[Task goal]
Repeat exactly the line with "This screenshot has width=944, height=433." and each line after it to the end of the data below; pictures stay out.

[Collected data entries]
+ + + +
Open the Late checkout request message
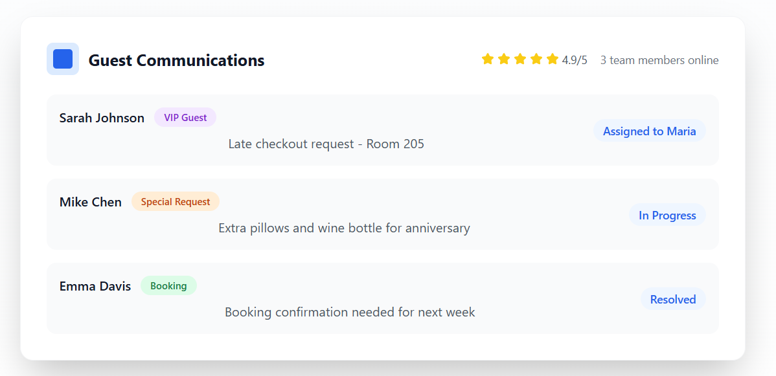This screenshot has height=376, width=776. 326,144
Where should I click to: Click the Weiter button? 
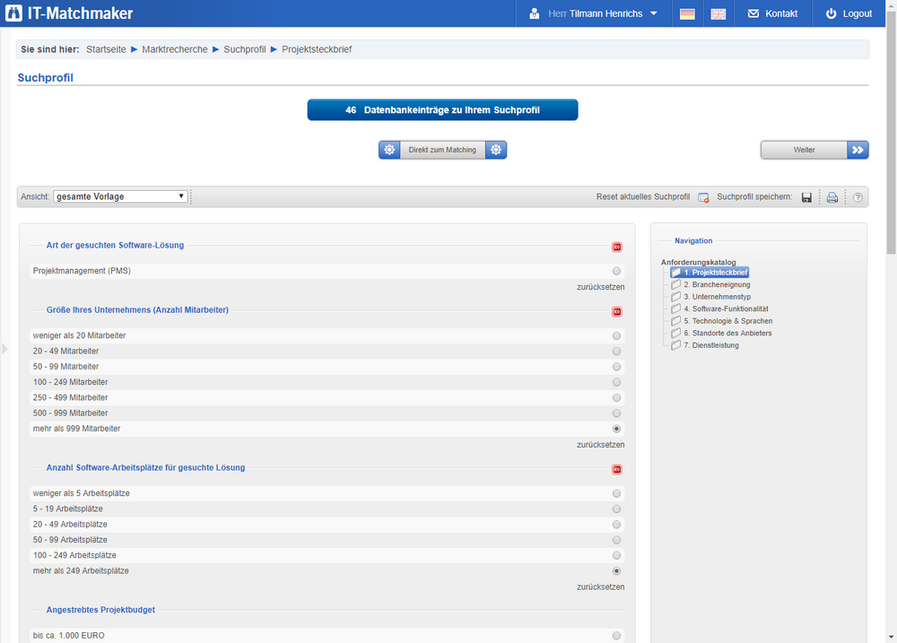point(814,150)
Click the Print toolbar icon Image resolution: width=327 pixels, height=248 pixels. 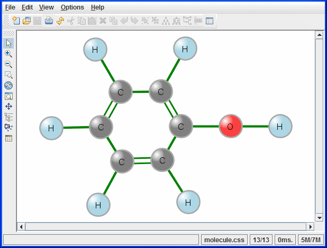click(x=49, y=21)
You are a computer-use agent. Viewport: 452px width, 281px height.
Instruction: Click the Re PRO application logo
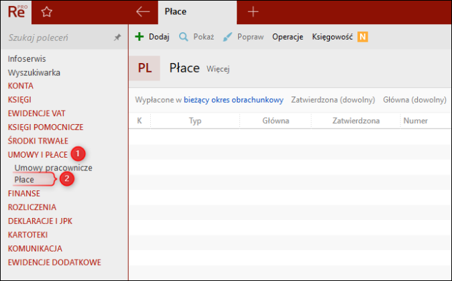pyautogui.click(x=19, y=11)
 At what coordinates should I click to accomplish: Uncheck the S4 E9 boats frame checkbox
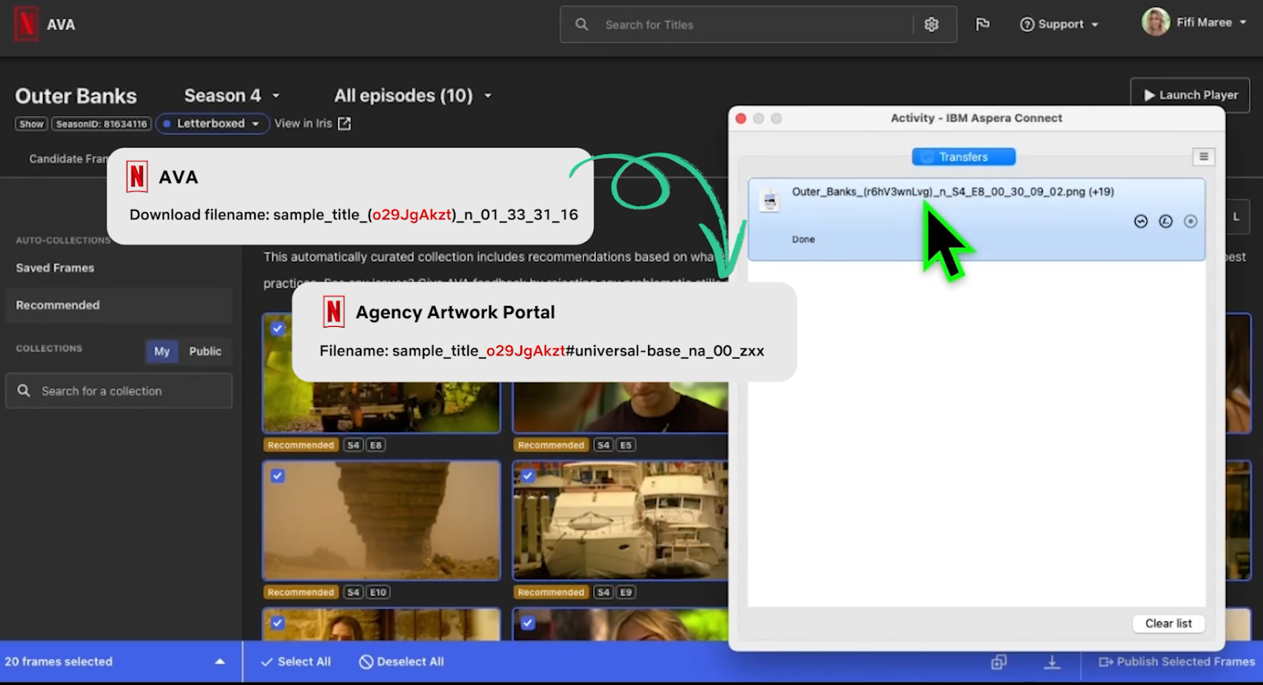click(x=528, y=476)
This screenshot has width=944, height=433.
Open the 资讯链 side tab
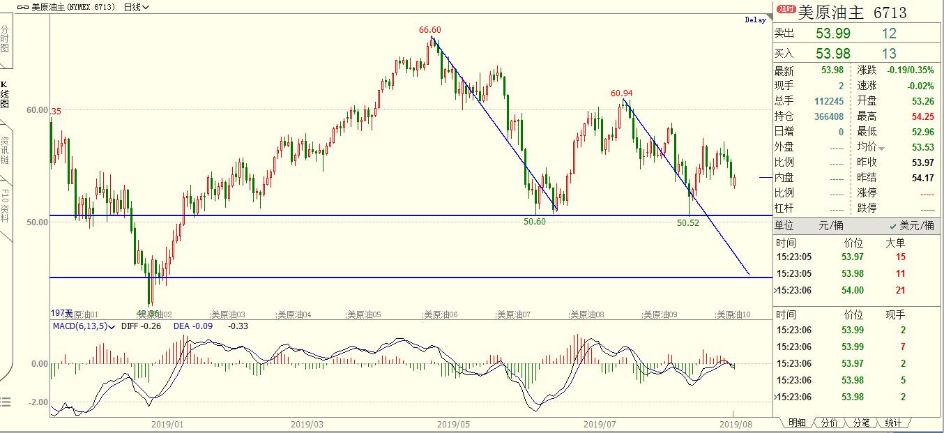[6, 149]
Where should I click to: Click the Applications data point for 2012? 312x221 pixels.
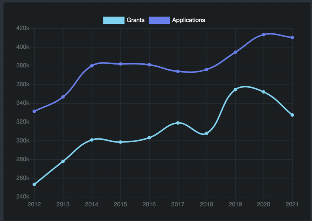34,111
+ + + +
[Solution below]
This screenshot has width=944, height=433.
Open the 资讯链 side tab
[6, 149]
Where should I click to: Click the Applications data point for 2012? 312x221 pixels.
34,111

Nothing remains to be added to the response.